By Michael Younkin, Commentary Editor

  Fans of Batman and Superman alike will have their hopes dashed and money wasted if they go to see Batman vs. Superman: Dawn of Justice in theaters. This movie is a true abomination in the world of DC Comics.

  Admittedly, Ben Affleck did a very good job of playing his new role of Batman. Henry Cavill did a brilliant job playing Superman, as he did in Man of Steel. The actors were all great. The issue was the composition.

  For one, half of the exposition was shown in the form of various dreams. The death of Batman’s parents was shown in a dream. A terrible representation of Flash using the speed force to warn Batman was shown in a dream (I’ll come back to that later). The foreshadowing of Darkseid took place in a dream.

  If we file hallucinations in the dream category, we can include a couple appearances of Superman’s foster father.

  The point is, it began to seem like half of the movie was in the form of a dream, with reality and dream world flipping between each other with no real warning and no indication that we have flipped to dream world until they wake up, or they show that nothing is there. While dreams and flashbacks have a purpose in cinematography and literature, the extensive use of them drastically degraded the quality of the movie.

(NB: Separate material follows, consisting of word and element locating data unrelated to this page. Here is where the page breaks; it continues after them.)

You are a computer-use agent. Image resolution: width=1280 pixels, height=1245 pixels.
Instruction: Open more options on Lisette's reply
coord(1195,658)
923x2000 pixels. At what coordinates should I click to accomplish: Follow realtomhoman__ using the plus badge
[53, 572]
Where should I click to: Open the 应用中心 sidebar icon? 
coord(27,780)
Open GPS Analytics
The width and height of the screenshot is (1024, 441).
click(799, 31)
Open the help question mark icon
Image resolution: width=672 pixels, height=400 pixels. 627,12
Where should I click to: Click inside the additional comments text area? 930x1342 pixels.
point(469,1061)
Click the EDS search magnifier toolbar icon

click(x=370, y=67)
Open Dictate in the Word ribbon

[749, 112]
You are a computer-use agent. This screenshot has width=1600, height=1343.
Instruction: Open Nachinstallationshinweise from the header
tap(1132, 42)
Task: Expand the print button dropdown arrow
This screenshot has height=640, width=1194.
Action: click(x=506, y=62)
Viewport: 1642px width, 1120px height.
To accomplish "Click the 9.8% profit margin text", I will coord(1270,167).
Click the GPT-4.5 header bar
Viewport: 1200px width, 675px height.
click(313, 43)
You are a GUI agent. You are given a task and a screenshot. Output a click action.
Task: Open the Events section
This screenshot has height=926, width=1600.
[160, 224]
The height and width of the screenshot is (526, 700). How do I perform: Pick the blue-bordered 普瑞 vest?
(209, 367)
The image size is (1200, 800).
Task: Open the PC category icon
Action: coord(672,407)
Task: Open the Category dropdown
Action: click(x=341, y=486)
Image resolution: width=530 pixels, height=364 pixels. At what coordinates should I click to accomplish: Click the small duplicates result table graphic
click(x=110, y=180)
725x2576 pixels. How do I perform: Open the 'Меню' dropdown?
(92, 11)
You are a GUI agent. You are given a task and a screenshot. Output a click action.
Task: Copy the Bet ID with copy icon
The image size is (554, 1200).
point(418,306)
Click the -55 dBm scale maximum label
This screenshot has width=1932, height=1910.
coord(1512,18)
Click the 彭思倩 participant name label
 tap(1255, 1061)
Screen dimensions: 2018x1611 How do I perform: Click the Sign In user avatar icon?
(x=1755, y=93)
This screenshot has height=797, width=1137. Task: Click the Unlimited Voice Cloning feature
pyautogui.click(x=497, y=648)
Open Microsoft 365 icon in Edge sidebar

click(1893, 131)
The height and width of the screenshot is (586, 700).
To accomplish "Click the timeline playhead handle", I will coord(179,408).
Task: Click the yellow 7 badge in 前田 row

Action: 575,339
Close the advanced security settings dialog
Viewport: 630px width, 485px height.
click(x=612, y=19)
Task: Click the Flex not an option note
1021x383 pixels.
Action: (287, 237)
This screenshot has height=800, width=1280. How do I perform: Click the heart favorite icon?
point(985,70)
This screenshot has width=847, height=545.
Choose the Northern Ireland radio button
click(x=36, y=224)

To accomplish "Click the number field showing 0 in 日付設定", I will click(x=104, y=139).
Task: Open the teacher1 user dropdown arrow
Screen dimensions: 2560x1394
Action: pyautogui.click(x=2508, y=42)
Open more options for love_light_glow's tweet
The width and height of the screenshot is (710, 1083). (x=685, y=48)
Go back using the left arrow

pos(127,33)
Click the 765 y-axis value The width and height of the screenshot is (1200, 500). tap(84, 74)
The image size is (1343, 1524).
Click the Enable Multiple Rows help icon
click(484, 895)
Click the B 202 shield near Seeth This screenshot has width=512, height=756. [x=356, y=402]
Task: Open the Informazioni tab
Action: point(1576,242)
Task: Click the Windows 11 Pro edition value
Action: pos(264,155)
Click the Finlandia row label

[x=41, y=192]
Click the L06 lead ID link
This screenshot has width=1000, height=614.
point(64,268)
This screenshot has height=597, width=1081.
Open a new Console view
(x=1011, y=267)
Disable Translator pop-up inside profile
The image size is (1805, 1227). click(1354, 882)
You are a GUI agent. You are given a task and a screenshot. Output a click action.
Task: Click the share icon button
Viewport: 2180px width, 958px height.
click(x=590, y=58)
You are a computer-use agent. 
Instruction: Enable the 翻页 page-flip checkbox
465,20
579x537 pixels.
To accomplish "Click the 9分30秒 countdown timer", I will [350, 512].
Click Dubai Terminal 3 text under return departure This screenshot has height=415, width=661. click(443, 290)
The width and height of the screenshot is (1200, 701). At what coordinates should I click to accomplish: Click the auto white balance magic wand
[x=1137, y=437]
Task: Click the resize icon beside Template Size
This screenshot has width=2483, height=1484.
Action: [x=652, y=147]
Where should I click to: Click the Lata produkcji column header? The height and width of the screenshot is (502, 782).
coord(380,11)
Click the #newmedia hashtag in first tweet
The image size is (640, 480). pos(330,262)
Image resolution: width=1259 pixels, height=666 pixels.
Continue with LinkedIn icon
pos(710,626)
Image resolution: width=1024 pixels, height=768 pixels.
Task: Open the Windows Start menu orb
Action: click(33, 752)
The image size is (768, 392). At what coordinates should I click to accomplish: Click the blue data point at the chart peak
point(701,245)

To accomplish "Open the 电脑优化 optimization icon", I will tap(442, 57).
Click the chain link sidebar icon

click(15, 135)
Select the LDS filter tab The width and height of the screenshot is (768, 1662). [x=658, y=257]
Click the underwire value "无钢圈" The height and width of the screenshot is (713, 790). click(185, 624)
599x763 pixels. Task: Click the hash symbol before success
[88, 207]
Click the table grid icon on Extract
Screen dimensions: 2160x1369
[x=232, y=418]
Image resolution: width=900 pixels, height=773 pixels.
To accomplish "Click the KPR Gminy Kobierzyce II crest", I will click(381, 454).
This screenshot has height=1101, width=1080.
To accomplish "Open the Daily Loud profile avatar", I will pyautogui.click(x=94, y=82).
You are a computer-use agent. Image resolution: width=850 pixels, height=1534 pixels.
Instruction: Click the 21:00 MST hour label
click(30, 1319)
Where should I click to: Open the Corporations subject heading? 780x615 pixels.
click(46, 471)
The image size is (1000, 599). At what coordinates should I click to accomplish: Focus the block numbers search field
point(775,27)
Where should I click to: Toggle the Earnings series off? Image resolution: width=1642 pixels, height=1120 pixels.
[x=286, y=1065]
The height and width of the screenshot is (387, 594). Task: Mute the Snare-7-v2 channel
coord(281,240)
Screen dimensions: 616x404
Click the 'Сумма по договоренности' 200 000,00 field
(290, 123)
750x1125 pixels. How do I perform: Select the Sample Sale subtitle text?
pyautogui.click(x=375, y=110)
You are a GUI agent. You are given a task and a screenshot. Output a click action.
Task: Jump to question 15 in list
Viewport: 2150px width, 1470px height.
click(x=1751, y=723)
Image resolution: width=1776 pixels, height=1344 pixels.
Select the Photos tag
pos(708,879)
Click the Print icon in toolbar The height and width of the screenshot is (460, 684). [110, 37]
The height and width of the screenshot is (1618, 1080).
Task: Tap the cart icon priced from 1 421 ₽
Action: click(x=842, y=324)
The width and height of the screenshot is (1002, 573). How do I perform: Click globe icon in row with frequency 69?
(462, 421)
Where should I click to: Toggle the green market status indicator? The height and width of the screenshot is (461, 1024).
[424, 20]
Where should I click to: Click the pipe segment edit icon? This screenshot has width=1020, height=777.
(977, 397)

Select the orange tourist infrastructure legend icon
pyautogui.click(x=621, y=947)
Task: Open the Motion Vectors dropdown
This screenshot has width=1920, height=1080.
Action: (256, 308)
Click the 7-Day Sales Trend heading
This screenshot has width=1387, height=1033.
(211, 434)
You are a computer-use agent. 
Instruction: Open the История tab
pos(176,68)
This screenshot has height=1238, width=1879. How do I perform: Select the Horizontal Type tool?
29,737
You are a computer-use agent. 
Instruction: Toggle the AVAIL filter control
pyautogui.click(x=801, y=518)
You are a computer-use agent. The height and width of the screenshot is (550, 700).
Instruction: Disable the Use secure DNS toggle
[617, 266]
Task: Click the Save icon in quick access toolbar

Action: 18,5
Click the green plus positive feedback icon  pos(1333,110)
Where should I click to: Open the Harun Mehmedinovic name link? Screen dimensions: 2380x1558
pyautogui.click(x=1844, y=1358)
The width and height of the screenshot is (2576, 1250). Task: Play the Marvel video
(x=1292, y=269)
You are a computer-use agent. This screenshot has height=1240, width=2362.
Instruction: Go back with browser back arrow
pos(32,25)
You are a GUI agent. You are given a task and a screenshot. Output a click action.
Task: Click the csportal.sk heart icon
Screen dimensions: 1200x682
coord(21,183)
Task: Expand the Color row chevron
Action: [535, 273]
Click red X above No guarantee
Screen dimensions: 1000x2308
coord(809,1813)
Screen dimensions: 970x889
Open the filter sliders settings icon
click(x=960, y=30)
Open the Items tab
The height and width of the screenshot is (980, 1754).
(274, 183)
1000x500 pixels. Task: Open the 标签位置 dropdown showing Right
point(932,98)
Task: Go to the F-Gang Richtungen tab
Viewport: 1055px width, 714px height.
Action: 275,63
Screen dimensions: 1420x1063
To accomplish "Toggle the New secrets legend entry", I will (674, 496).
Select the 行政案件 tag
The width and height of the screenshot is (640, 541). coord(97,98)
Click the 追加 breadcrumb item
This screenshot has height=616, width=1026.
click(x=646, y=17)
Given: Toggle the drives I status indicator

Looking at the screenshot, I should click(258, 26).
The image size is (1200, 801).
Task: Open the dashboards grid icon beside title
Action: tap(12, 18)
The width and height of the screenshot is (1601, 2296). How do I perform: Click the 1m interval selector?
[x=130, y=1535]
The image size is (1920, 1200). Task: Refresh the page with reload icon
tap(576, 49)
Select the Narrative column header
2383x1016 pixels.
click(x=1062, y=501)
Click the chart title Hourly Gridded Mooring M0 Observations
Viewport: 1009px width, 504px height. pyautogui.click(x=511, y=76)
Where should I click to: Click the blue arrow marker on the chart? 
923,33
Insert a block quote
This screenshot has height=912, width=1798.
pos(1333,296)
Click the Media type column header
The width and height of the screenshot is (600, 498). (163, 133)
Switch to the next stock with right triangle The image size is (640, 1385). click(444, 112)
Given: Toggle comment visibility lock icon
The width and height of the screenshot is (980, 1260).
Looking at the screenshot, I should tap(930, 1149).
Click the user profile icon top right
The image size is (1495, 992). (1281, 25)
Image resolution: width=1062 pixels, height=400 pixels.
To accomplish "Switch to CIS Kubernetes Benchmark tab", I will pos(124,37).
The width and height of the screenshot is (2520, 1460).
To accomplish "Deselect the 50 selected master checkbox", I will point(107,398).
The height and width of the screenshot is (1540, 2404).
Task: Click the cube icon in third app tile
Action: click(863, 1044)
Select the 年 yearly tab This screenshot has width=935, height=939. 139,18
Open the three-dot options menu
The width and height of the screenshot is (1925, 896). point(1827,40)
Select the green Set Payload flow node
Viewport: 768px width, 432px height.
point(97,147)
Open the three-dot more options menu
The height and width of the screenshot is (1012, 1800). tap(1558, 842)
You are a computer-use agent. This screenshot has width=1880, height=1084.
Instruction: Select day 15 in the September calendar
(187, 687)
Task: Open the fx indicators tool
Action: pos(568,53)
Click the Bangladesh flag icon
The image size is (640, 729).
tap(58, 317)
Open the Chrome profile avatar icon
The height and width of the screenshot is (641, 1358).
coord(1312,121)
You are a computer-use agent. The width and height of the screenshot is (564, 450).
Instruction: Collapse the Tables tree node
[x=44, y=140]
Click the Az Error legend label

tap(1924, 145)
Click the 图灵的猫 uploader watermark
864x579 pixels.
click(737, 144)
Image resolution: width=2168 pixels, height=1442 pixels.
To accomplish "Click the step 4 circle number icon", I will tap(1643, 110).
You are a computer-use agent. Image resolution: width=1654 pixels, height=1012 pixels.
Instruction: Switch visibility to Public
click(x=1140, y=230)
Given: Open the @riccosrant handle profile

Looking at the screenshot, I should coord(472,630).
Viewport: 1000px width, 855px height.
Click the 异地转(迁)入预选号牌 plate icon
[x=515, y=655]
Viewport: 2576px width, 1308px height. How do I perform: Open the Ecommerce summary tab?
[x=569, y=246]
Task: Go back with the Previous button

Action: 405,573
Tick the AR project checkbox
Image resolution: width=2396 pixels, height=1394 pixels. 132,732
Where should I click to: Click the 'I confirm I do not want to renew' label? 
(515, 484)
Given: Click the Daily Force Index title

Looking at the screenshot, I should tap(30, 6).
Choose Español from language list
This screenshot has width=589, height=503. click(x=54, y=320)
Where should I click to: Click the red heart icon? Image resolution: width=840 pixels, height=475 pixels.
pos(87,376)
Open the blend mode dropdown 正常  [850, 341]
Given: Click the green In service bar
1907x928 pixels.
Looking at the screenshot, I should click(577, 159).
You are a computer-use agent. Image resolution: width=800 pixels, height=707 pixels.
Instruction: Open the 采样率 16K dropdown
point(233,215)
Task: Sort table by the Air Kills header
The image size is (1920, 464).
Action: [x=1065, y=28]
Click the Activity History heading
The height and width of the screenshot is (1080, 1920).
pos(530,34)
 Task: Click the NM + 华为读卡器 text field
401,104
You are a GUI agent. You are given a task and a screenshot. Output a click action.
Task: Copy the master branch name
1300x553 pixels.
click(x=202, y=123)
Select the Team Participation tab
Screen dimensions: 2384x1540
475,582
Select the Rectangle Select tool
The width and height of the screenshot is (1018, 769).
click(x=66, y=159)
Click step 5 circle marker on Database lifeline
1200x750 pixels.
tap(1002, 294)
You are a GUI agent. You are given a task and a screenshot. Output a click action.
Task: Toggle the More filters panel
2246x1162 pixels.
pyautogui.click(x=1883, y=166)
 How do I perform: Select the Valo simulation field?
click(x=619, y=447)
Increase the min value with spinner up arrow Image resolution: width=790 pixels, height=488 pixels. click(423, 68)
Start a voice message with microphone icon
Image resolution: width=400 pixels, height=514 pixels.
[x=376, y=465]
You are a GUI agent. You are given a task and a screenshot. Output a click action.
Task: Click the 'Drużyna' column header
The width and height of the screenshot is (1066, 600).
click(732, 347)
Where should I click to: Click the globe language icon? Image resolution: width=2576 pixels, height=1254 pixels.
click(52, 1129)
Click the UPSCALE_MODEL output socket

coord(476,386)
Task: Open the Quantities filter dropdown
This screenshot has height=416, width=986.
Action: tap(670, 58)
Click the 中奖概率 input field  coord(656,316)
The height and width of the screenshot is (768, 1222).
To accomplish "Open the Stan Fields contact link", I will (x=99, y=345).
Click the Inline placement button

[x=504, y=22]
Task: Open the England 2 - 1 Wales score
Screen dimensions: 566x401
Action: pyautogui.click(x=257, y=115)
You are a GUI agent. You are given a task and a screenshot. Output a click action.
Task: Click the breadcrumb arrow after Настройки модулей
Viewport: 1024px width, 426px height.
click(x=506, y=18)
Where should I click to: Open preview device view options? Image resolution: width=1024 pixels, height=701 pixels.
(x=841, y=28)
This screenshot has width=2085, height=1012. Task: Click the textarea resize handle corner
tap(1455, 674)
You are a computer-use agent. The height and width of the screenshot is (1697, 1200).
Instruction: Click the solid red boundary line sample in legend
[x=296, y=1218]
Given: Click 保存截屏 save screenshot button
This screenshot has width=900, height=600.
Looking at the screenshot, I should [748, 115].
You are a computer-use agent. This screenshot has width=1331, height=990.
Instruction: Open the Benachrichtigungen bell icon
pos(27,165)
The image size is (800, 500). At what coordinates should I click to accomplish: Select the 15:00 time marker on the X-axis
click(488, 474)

  (Spoiler Alert) Moving beyond this was a fundamental crime against the entire concept of Batman. Batman has two rules: No killing, and no guns. There has only been one occasion in the DC comic universe that I know of that he has broken this rule, and that is in the Batman Returns timeline when he finally kills the Joker. Yes, in the movie Batman Begins Christian Bale’s Batman let Raz Al Ghul die, but as he said in the movie, he didn’t kill him – he just didn’t have to save him.

  In this movie, however, we had an entire dream scene where he was slaughtering people left and right with guns, and in the climax of the movie, he used a gun to blow up a flamethrower, killing the man using the flamethrower. This is a blatant breaking of Batman’s character, and to break the rules of a main character is inexcusable.

  Next were the cameos. Admittedly, they did a decent job on the Aquaman cameo, as well as the Cyborg cameo. While not particularly satisfying, it did its job of introducing a glimpse of the character. The Flash appeared twice in the movie, once in the dream I mentioned before, where he was only marginally recognizable, and once in the same scene we saw Aquaman and Cyborg. Hopefully, they are avoiding showing him as much because they are hoping to get the actor from the TV show, but with the amount of red tape that involves, it is likely a futile hope.

  In his first appearance, he appeared in a disk of lighting in some strange armor that limited our ability to even register that it was the Flash. He shouted a barely legible warning to Batman, and then he vanished. There were multiple issues with this scene, some of which are shared with the scene in which the movie foreshadowed the coming of Darkseid.

  For one, the human mind can only dream of faces it has seen. Because Batman had never seen Flash’s face before this scene, he could not have had him in his dream without either a temporal disturbance or the explanation that Batman has premonitory powers. While a temporal disturbance is a possible explanation, as he saw him coming through the speed force in a time rift, the usage of a dream to show this is a poor decision as it discredits it. This theory is further discredited by the fact that we never have anything else in the movie to confirm that it actually did happen.

  If we want to believe it is simply Batman’s premonitory powers, it is yet another sin against the characterization of Batman. Batman has never had powers (with the exception of a brief stint as a member of the Sinestro Corp. when he wielded a yellow power ring) in the DC comic universe, nor should he. It is one of his greatest traits. He is just a human. An admittedly very rich, well-trained, and brilliant human, but at the core, he is a human. He most definitely does not have the ability to see the future, as he apparently did with the scene where they hinted at Darkseid and the scene with the Flash.

  Moving past Batman, we can take a shot at Jesse Eisenberg’s Lex Luthor. In the comic books, Lex was known for occasional bouts of insanity. Eisenberg  took this concept and ran with it, perhaps a bit too much. Lex is known as a brilliant, but evil, mastermind. He could almost be compared to Dr. Doom from the Marvel universe, just without the powers. Yes, he is insane, but he was nearly always in control, except for occasional fits of insane rage. For him to entirely unhinge at the end, with his ringy dingy fit in the jail cell, was completely out of character, and more reminiscent of the Joker, someone Lex is known to hold in contempt.

  Going on to the final battle,  Doomsday was actually decent. He had perhaps a little too much General Zod in his face, but other than that, they did a good job. The team up went well, and, while Batman did little to nothing, the grand reveal of Wonder Woman was excellent.

  Wonder Woman’s costume balanced the classic costume with the New 52 costumes, while bringing in her Roman roots. Gal Gadot did a very good job of capturing her essence as well.

  Overall, as I said before, to see it in theatres is to burn good money. If you want to know the winner between Batman and Superman, well, the real winner is the person that waits for it to come out of theatres, where they can watch it on their own TV with far cheaper popcorn.